Example code for "Web-scale computer vision using mapreduce for multimedia data mining"
Notes about these examples
- Goal: Ground the examples in the paper with actual implementations to improve understanding
- As similar in function to the paper as possible
- Variable names may differ if it improves readability (often the 'type' as it is more descriptive)
- These are not the implementations used for the performance tests as those mix C/Python, use more complex Python libraries, use the TypedBytes input format, etc. The performance test code is in a folder called "performance" and is less documented than the others. This shows how to integrate C code, etc.
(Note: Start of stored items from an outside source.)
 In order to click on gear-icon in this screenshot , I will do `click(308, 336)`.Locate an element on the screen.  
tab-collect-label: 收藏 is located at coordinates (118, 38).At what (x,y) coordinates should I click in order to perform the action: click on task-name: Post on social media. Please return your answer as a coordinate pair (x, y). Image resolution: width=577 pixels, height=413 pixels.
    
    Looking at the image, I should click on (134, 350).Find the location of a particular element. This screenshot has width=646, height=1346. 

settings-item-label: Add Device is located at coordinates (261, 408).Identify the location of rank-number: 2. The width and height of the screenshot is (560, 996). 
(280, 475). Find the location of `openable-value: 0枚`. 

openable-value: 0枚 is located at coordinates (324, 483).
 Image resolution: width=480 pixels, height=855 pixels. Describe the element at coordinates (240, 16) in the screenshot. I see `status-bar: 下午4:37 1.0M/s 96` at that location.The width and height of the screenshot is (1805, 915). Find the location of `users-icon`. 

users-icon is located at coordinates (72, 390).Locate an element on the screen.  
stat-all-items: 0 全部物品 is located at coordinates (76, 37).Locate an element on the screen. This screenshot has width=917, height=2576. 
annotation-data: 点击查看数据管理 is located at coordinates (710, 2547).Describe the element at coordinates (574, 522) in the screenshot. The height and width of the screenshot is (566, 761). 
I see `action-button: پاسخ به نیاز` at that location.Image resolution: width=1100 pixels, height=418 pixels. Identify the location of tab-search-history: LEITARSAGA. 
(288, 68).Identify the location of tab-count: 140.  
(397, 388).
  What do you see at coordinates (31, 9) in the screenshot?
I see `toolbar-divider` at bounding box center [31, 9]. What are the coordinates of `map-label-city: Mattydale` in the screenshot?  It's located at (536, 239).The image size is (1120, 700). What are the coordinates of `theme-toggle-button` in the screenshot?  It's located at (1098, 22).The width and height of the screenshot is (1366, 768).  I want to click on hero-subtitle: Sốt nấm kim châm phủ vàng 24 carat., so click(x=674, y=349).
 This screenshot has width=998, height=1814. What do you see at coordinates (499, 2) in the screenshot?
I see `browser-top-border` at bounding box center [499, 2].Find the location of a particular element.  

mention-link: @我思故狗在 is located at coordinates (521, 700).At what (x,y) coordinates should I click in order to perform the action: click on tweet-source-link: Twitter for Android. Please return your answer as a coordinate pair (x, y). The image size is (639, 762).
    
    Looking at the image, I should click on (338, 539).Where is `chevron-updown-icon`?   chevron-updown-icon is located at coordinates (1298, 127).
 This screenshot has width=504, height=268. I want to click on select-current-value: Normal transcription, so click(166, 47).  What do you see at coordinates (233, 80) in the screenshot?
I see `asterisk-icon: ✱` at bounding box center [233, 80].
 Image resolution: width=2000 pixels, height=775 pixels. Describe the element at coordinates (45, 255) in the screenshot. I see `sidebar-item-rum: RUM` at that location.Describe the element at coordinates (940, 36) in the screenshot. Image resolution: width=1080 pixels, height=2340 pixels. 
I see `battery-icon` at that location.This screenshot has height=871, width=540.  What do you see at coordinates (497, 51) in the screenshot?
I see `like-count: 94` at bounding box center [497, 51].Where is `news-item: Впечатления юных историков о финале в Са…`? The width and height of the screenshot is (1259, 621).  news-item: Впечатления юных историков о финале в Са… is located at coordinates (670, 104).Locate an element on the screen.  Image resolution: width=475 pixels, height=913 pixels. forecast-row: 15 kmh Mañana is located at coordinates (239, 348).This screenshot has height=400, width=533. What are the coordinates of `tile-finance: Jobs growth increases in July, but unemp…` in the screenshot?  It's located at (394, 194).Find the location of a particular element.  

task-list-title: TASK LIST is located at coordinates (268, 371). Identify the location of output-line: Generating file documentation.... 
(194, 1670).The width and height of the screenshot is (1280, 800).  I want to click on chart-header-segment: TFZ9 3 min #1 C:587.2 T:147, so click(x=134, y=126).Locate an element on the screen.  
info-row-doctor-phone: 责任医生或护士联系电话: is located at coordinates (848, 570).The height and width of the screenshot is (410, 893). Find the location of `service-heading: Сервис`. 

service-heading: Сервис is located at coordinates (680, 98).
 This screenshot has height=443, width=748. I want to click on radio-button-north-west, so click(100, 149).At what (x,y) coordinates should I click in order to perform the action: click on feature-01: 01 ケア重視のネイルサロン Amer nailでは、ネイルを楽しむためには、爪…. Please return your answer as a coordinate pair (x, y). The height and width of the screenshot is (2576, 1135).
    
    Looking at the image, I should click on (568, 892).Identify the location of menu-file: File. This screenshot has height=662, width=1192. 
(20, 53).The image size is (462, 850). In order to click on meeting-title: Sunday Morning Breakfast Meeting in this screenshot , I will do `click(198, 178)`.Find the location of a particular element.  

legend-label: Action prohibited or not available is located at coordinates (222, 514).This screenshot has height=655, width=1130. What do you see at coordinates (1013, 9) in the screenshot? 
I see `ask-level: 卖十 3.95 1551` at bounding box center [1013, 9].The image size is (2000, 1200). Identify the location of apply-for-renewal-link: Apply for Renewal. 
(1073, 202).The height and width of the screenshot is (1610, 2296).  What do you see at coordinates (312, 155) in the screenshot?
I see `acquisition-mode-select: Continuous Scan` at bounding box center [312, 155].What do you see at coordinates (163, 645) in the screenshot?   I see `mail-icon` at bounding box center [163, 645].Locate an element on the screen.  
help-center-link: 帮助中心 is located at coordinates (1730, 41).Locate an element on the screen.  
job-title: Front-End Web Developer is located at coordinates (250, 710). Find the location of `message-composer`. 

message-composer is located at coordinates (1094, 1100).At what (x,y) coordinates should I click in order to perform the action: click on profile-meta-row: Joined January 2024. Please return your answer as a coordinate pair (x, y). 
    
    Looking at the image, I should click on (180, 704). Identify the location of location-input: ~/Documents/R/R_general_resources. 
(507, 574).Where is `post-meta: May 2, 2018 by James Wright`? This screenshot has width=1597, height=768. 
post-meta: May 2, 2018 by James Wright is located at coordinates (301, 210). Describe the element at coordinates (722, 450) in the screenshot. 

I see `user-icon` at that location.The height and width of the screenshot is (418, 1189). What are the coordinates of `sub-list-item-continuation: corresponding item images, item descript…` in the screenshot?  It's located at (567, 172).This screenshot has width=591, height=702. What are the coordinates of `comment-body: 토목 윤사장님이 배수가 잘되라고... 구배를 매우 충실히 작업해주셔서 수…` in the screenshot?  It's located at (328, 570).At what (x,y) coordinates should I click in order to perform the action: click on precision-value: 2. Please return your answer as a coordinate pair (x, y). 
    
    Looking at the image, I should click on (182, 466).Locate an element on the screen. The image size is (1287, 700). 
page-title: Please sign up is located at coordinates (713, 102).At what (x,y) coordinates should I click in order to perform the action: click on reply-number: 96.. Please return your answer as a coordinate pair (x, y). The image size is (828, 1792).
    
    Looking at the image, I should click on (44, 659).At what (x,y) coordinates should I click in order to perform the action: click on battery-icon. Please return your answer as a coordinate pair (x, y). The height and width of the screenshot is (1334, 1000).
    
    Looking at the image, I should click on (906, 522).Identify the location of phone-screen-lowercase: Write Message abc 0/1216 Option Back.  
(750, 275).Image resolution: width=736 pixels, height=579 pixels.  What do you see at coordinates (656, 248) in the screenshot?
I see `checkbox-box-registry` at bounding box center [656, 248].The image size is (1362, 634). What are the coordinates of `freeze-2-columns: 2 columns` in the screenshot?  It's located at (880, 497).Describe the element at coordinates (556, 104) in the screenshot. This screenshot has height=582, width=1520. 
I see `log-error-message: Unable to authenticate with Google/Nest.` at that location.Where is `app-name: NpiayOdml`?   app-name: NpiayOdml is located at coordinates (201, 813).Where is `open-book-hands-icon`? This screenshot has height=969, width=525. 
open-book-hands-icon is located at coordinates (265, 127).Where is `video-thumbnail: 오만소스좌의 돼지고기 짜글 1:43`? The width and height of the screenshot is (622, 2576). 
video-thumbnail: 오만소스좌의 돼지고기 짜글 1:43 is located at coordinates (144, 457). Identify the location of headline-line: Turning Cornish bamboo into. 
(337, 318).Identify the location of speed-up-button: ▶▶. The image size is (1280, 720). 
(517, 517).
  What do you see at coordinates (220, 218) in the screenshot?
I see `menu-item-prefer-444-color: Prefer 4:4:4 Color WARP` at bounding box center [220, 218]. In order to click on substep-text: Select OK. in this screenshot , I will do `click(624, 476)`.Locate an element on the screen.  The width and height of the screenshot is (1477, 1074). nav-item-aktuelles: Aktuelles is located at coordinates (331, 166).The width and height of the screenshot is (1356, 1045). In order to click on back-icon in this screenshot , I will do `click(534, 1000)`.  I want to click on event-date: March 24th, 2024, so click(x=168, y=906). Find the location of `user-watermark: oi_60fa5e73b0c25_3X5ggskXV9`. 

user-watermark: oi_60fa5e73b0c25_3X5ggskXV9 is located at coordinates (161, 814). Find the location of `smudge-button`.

- Portions of the algorithms may be 'mocked' out if their functionality is not of focus
- Independent to make them easier to understand at the expense of duplicative code
- A copy of the paper is provided in the project root
- Any external test data is in the "input" folder in the project root
- python (2.6.5)
- hadoopy (0.1)
- numpy (1.3.0)
- PIL (1.1.7)
- nose (0.11.1)
Additional Requirements (if you want to run Hadoop cluster examples)
- cxfreeze (4.0.1)
- hadoop (Cloudera CDH3 0.20.2+228)
At the project root you can run "nosetest" from the project root if you have it installed. Otherwise, each test can be run individually from the project root.